Data reported by the Whatcom County Health Department Thursday, March 3, shows 87% of the first 271 COVID-related deaths in the county were in residents 60 and older, including 129 deaths in residents 80 and older. The data also shows Whatcom has had one death of a person between 10 and 19, five deaths of people in their 30s and 15 in their 40s.
The county health department has not updated vaccine breakthrough death totals the past three weeks, but between Aug. 22, 2021, and Feb. 12, approximately 61% of deaths were among the county’s unvaccinated residents.
Whatcom latest COVID numbers
Whatcom had 55 total new cases reported on the state dashboard on Wednesday.
The latest report on the state dashboard, which is updated on Monday, Wednesday and Friday evenings, shows Whatcom County has:
▪ 32,201 confirmed cases during the pandemic — up 40 from the last report. Whatcom saw a total of 260 new confirmed cases reported last week.
▪ 4,462 additional probable COVID cases during the pandemic — up 15 from the last report — resulting from positive antigen tests not confirmed by a molecular test. Whatcom saw a total of 33 new probable cases reported last week.
▪ A weekly infection rate of 123 cases per 100,000 residents for the most recently completed epidemiological data Feb. 22-28 — down from 169 one week earlier (Feb. 15-21).
▪ 1,450 COVID-related hospitalizations during the pandemic — up eight from the last report.
▪ St. Joseph hospital in Bellingham reported it was treating five patients with COVID-related symptoms on Thursday, March 10, which is down one from its reports on Tuesday and Wednesday and the lowest number it has reported since July 25.
▪ A weekly COVID-related hospitalization rate of 5.7 patients per 100,000 residents for the most recently completed epidemiological hospitalization data Feb. 22-28 — down from 7.9 from a week earlier (Feb. 15-21).
▪ 368,918 vaccinations administered during the pandemic — up 161 from the last report. The state reports 74.5% of Whatcom County’s total population has initiated vaccination and 68.1% has completed it.
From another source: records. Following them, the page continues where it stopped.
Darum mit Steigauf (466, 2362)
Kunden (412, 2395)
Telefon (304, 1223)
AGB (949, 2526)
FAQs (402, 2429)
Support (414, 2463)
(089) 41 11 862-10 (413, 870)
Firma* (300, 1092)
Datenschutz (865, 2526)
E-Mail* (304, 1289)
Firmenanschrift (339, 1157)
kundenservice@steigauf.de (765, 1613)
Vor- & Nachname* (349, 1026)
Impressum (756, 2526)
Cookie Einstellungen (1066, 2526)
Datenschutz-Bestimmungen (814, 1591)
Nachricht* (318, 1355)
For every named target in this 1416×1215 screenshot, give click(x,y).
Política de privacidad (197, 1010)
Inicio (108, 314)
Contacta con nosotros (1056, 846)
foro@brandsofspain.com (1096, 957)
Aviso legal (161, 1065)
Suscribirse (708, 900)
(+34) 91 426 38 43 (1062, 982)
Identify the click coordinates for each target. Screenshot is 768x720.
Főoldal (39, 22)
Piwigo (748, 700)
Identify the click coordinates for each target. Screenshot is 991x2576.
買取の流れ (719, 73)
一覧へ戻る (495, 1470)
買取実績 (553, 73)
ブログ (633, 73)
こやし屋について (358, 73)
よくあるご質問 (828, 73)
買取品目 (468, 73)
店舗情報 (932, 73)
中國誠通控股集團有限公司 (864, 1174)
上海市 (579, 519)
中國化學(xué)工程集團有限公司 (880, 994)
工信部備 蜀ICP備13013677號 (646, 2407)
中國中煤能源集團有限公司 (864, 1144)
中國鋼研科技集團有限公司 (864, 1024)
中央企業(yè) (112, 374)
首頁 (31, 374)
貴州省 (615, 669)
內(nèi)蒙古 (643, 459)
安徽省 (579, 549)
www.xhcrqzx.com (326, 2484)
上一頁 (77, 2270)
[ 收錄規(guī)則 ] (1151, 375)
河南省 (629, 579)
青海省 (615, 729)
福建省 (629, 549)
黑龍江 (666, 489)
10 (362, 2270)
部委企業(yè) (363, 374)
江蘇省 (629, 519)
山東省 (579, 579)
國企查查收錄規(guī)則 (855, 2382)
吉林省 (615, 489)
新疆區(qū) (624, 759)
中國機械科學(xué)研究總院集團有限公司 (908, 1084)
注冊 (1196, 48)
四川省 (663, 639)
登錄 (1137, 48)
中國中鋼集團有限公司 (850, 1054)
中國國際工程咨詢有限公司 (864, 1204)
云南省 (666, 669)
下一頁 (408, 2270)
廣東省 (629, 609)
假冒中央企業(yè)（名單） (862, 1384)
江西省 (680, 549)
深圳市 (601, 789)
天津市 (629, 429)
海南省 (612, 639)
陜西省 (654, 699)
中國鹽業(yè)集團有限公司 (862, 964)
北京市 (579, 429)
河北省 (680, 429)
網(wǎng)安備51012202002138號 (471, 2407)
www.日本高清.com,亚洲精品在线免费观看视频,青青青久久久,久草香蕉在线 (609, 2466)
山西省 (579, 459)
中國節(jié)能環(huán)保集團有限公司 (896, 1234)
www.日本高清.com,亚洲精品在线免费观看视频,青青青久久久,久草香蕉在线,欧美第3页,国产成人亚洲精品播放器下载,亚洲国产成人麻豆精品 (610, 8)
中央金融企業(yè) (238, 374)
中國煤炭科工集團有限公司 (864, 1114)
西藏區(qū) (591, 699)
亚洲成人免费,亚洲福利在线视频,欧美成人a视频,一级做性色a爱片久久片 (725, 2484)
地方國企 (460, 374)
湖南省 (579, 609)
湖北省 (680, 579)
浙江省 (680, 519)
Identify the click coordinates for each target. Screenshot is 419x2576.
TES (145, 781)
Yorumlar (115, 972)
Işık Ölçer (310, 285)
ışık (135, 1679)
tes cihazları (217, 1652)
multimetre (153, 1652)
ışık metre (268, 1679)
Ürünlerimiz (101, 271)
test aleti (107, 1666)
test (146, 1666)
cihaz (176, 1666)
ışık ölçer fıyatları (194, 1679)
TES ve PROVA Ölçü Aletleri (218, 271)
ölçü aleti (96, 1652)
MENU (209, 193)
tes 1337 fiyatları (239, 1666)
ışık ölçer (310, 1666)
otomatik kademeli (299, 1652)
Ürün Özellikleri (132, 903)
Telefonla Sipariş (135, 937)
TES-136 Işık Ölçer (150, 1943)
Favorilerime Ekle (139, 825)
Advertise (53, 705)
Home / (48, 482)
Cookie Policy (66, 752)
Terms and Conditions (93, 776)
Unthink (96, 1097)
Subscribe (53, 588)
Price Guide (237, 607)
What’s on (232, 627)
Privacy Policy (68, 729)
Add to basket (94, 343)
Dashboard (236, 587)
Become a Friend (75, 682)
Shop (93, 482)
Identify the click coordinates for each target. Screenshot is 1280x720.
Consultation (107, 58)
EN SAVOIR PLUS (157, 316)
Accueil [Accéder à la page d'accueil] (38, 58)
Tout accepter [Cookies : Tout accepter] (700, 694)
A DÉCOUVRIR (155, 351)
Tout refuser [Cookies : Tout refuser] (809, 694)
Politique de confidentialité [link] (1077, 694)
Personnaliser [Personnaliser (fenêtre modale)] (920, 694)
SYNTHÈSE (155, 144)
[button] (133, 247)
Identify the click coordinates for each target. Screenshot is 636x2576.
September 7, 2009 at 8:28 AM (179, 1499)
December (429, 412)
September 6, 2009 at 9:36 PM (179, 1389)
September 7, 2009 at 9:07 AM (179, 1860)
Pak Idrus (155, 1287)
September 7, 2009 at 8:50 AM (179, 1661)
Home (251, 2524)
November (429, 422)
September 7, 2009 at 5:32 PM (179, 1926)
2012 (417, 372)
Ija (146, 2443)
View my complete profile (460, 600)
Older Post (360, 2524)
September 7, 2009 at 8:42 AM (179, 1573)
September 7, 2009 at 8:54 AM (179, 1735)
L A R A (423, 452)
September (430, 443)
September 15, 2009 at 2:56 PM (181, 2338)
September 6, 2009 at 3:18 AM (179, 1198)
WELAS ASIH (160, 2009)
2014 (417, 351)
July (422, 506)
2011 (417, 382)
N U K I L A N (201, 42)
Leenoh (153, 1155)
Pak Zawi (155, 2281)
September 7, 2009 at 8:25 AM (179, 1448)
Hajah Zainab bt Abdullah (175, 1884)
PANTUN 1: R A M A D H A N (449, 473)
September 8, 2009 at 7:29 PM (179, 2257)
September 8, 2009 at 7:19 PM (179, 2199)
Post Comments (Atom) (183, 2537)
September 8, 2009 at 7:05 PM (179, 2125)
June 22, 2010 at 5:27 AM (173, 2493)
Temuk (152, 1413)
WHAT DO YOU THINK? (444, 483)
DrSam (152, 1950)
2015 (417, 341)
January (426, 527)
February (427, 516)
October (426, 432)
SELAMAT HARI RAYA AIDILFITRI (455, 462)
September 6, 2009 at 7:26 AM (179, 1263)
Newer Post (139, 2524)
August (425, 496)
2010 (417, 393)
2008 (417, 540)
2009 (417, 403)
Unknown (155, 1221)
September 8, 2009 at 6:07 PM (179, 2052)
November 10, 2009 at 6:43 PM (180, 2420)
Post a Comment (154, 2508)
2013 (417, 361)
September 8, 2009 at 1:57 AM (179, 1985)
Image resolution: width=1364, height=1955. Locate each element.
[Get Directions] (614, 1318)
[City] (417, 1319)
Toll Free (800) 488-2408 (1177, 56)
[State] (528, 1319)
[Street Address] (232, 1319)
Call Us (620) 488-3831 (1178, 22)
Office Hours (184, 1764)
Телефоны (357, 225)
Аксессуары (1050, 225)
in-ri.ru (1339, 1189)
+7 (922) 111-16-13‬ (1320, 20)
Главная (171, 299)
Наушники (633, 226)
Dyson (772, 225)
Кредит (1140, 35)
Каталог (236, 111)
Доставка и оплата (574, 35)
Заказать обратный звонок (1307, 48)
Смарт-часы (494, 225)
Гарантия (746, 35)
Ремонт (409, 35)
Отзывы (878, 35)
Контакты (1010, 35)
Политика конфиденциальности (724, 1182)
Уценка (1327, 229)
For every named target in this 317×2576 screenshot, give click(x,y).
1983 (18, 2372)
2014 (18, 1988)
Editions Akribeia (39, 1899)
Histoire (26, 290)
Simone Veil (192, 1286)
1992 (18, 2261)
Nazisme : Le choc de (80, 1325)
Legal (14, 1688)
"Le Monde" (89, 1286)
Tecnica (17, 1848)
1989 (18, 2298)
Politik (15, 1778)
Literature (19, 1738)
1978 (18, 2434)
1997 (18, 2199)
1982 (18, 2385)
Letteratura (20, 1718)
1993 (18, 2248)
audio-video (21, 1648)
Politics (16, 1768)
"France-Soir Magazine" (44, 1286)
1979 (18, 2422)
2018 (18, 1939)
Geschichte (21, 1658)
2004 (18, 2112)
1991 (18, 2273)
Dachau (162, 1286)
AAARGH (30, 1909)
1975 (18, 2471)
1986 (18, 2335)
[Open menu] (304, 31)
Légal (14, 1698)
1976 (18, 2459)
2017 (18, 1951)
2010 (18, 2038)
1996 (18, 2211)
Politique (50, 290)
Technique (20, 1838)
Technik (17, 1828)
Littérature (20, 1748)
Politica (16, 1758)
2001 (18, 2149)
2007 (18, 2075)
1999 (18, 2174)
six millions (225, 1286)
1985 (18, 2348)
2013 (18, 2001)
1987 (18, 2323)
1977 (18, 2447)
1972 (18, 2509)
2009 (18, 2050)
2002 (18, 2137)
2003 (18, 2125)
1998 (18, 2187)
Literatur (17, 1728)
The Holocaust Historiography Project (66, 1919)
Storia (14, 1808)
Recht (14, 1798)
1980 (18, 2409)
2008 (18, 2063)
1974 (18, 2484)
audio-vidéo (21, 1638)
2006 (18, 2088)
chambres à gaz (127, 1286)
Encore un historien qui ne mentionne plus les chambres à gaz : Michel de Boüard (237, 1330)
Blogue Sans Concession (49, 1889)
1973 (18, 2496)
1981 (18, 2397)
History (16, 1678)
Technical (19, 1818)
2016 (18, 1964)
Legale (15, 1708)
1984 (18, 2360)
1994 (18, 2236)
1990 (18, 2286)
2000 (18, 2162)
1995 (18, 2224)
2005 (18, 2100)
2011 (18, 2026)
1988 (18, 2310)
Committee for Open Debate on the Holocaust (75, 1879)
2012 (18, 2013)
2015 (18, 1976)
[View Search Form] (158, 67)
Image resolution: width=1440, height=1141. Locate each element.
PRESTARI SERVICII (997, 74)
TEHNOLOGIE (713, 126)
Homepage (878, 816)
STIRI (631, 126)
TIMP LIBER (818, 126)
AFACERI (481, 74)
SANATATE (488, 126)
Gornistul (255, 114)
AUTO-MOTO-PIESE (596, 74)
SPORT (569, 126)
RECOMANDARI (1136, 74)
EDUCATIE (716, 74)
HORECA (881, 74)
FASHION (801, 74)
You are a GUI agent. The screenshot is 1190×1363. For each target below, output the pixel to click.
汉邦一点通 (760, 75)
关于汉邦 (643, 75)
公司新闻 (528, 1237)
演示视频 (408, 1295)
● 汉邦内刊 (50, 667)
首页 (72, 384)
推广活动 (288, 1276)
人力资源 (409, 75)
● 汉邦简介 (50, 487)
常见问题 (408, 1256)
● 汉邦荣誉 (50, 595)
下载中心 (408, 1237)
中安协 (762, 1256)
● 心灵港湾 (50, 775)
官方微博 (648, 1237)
▪ 86,065 booster vaccine doses administered and 60.8% of Whatcom’s residents to receive a booster dose have done so.
▪ 711 confirmed omicron variant cases and 2,082 confirmed delta variant cases, according to the weekly SARS-CoV-2 Sequencing and Variants in Washington State released Wednesday. That was an increase of 56 omicron cases and one delta case since last week’s report, though with just 2.3% of all confirmed COVID cases in the state sequenced during the month of January, those numbers are likely much higher.
▪ 1,002 cases associated with its long-term care facilities, which have resulted in 98 deaths, according to the latest COVID-19 Long-term Care Report released March 4. That is an increase of 75 cases and five deaths since the last report on Feb. 7.